The Anti-Defamation League is protesting the hiring of a security service affiliated with the Black Muslim leader Louis Farrakhan to patrol a federally subsidized housing project in the Venice area of western Los Angeles.
A contract between the Alliance Housing project and Farrakhan’s Nation of Islam security branch, not yet signed but described as a “done deal,” was negotiated under guidelines monitored and approved by the U.S. Department of Housing and Urban Development.
In a letter to HUD Secretary Jack Kemp, ADL’s national director, Abraham Foxman, said, “The Nation of Islam and its leader, Louis Farrakhan, have a record of racism, anti-Semitism and hate matched by few groups.”
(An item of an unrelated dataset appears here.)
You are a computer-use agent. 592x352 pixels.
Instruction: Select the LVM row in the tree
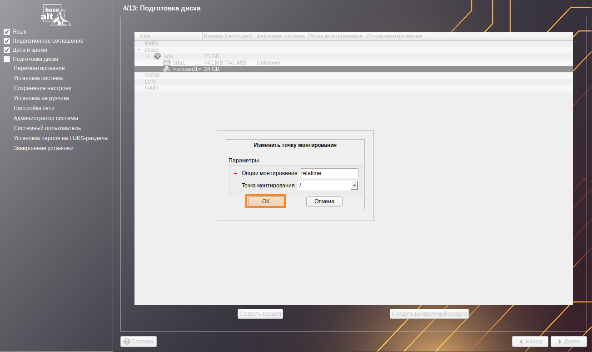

“It would be as inappropriate for the Ku Klux Klan or any other racist group to be providing security under government contract as it would be for the Nation of Islam,” he said.
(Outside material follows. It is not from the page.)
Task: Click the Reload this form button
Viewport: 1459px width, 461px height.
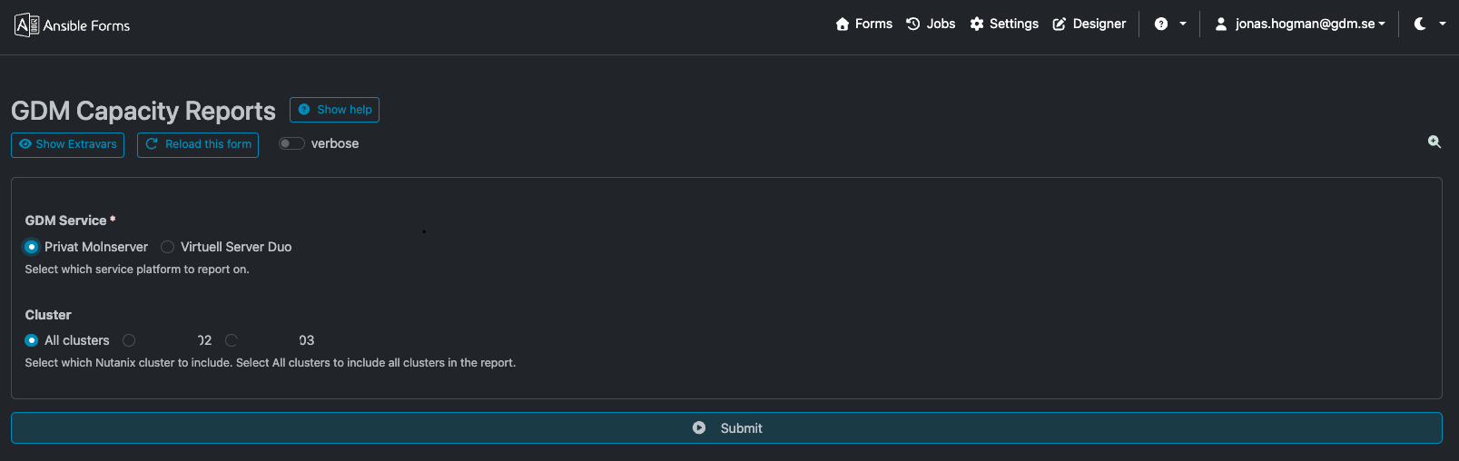Action: coord(198,144)
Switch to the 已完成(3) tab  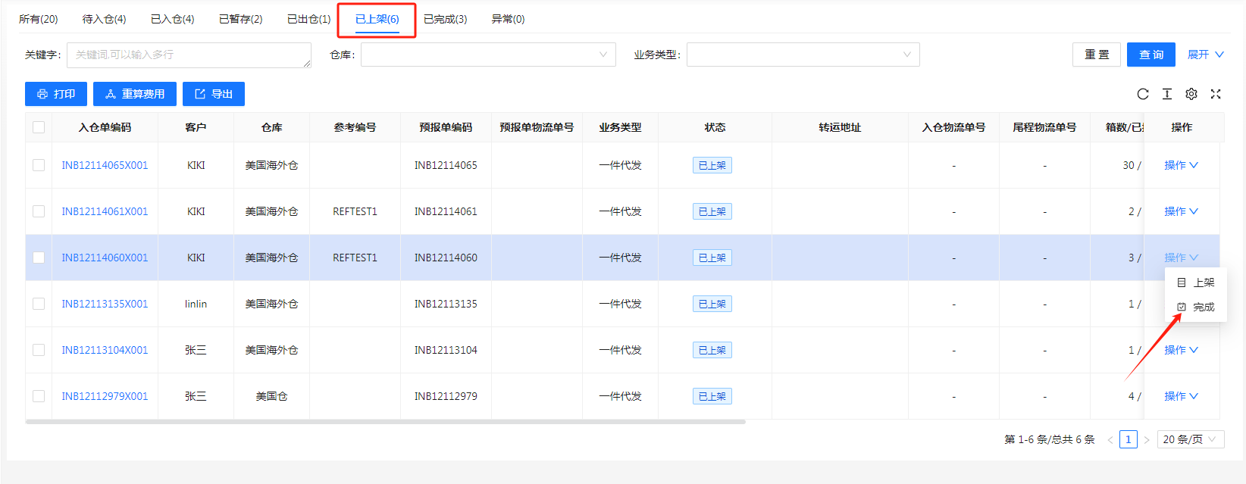[x=445, y=19]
Foxman said there would likely be heightened tensions between the guards and non-minority people in the racially mixed project and neighborhood, if subjected to the Nation of Islam’s authority.
David Lehrer, the ADL Western states director, said that Farrakhan’s security service “does not have a stellar record, and its employment would be like asking the fox to guard the chicken coop.”
Irv Rubin, national leader of the militant Jewish Defense League, said his group would demonstrate in front of HUD offices and seek an injunction before the contract goes into force.
Under terms of the $54,000-a-month contract with Nation of Islam Security, seven pairs of guards would patrol the project’s 15 subsidized apartment buildings overnight from Wednesday through Sunday, according to ADL officials and a Los Angeles Times report.
The apartment buildings, infested with drug dealing and sporadic gang violence, are in a once predominantly black neighborhood now undergoing a process of gentrification. During the recent Los Angeles riots, several new condominiums in the area were vandalized and one was torched.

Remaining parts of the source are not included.